**What needs to be done**.
Give back exactly the lines that start at the one containing "Given: Click the page number input field" and run to the end of the material below, both ends included.
### Exercise input
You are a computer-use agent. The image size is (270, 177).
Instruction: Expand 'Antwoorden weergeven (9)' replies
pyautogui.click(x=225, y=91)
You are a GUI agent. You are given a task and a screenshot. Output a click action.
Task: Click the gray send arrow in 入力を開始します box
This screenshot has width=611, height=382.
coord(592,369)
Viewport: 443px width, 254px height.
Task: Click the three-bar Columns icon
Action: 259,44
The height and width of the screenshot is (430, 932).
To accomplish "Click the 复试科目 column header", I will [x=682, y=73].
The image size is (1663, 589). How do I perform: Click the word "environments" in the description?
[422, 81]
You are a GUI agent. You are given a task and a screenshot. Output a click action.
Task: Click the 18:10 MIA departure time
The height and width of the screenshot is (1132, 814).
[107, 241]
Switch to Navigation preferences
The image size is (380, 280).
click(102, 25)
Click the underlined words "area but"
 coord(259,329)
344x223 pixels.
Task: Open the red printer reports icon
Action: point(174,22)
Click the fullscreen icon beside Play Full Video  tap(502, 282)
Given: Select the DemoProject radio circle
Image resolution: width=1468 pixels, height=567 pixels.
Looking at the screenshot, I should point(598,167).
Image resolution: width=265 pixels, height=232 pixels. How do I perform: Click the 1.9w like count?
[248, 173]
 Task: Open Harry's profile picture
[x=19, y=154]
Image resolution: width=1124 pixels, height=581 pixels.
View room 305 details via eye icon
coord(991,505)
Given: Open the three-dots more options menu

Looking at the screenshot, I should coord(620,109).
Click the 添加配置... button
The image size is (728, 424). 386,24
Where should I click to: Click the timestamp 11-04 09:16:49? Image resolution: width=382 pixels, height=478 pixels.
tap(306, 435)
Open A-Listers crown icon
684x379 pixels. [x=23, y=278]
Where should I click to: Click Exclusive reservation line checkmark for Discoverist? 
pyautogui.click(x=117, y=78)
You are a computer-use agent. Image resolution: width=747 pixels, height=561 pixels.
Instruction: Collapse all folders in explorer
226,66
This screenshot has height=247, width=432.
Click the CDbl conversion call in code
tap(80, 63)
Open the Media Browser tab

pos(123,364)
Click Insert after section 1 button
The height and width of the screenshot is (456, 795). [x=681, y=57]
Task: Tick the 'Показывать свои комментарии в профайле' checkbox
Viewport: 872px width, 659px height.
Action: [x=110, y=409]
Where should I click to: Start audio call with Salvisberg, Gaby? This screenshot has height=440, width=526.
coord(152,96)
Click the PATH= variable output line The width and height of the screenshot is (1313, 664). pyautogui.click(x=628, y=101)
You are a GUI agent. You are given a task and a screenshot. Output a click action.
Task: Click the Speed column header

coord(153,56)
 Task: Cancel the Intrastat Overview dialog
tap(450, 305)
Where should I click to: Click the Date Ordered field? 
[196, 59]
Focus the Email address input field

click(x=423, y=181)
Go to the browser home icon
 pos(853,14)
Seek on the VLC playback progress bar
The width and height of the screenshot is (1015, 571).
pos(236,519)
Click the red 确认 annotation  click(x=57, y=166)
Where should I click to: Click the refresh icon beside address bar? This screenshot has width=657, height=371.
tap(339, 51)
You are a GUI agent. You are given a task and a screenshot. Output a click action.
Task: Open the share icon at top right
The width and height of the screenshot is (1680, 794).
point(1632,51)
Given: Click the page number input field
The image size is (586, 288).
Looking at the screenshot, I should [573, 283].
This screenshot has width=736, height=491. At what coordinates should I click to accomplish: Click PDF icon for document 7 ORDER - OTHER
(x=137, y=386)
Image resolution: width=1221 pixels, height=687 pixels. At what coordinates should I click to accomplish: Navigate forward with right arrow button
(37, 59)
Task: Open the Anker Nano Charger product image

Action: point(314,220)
######
**Result of this exercise**.
Given: Click the page number input field
The image size is (586, 288).
Looking at the screenshot, I should [573, 283].
This screenshot has width=736, height=491. At what coordinates should I click to accomplish: Click PDF icon for document 7 ORDER - OTHER
(x=137, y=386)
Image resolution: width=1221 pixels, height=687 pixels. At what coordinates should I click to accomplish: Navigate forward with right arrow button
(37, 59)
Task: Open the Anker Nano Charger product image

Action: point(314,220)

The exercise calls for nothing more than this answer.